Some of this regulatory slack could be taken up by continued vigorous use of the anti-spoofing provision of Dodd-Frank, a new enforcement authority that has quickly become a favoed weapon in the CFTC’s arsenal. To prevail in a spoofing case, the CFTC need only show that, at the time that a bid or offer was submitted, the defendant intended to cancel before consummation. Although spoofing is often used as a tactic by which to manipulate the price of a commodity or derivative, to prevail in a spoofing case the Division of Enforcement does not need to prove that manipulation was the ultimate goal of a spoofer.
Conclusion
If a market participant can credibly show that it subjectively believed that the price to which it was trying to move a particular market was the “natural,” rather than artificial, price, the underlying fact that it was trying to move the price wouldn’t be adequate, under the logic of Judge Sullivan’s opinion, to prove up manipulation in violation of § 9(a)(2). This will make it that much harder for the CFTC to enforce an already challenging prohibition against manipulation.
Footnotes
[1] See, e.g., Sept. 17, 2009, Press Release from Senator Maria Cantwell (“Current law makes it difficult for the Commodities Futures Trading Commission to effectively meet its mandate to investigate and punish market manipulation, resulting in little or no deterrent against abusive practices. This is because current law sets a very high bar for the CFTC to prove market manipulation.”).

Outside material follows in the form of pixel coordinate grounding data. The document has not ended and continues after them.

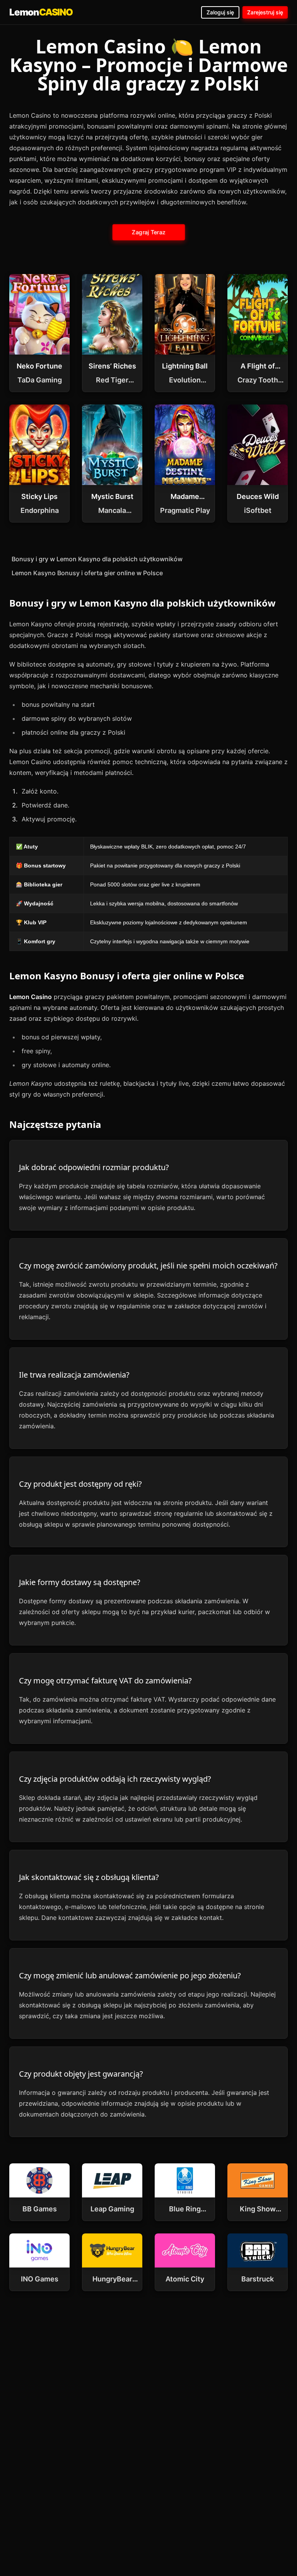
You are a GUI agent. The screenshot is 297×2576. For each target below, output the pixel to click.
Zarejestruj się (265, 12)
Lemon (41, 12)
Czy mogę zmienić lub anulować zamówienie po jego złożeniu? (130, 1975)
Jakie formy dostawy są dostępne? (79, 1582)
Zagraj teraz (148, 232)
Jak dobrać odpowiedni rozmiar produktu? (94, 1167)
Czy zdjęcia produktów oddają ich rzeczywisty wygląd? (115, 1779)
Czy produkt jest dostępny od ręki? (80, 1484)
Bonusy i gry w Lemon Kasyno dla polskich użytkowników (97, 559)
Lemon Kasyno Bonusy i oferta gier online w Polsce (87, 573)
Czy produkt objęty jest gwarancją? (81, 2074)
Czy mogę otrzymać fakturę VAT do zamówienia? (105, 1680)
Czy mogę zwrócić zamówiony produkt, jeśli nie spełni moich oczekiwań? (148, 1265)
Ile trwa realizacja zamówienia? (74, 1374)
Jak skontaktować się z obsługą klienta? (89, 1877)
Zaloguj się (220, 12)
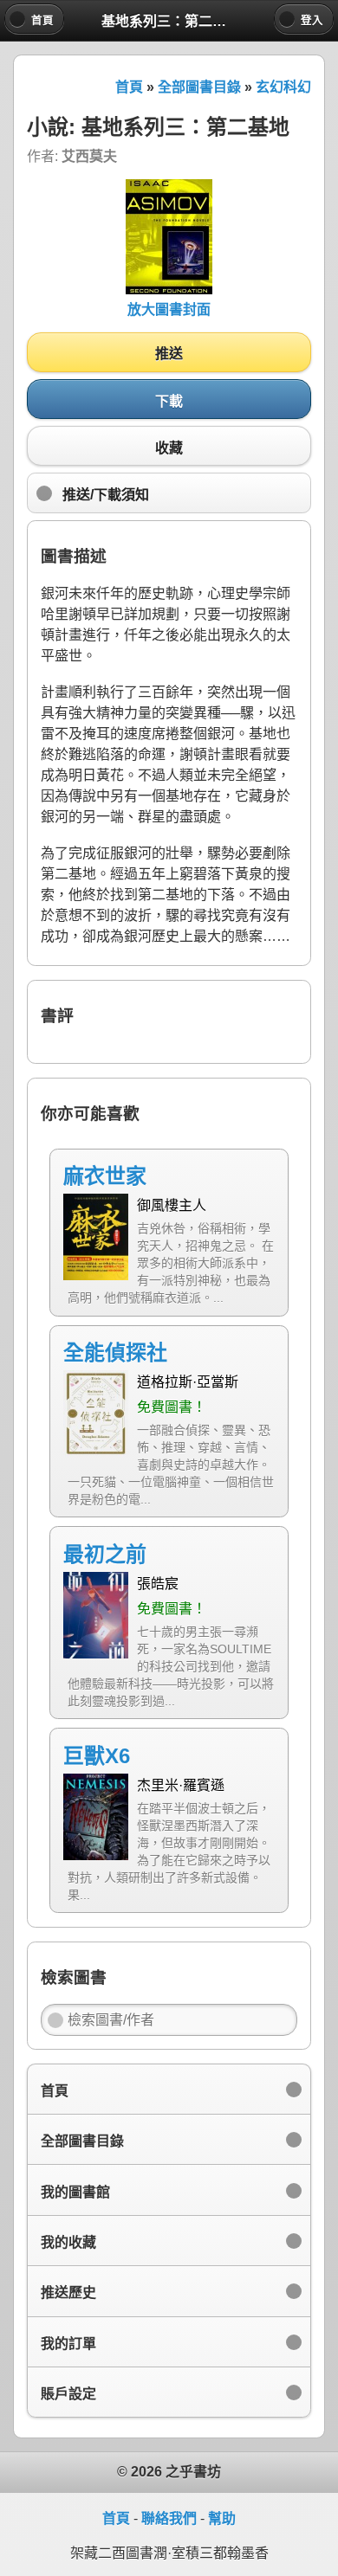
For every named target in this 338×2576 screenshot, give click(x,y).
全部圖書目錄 (199, 87)
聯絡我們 (169, 2518)
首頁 (129, 87)
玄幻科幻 (283, 87)
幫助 (222, 2518)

[2] More recently, a district court in California reached a mirror-image conclusion in a Rule 180.1 fraud case, ruling that the CFTC had to show that the fraud charge had involved manipulation as well. CFTC v. Monex Credit Co., 17- CV-01868 (JVS) (C.D. Ca) (May 1, 2018).
[3] In a stark departure from the adage that “success has many fathers, and defeat is an orphan,” the DRW litigation stretched through the tenures of three Directors of Enforcement, as it was filed before the author became Director in 2014 and wasn’t decided until almost two years after the author departed the Commission.
[4] At the time that this post was written, the CFTC had not filed a notice of appeal, but it still had time before the deadline.
Aitan Goelman is a partner and the Chair of the Securities and Commodities Litigation Practice in the Washington office of Zuckerman Spaeder LLP, and former Director of the Division of Enforcement at the U.S. Commodity Futures Trading Commission.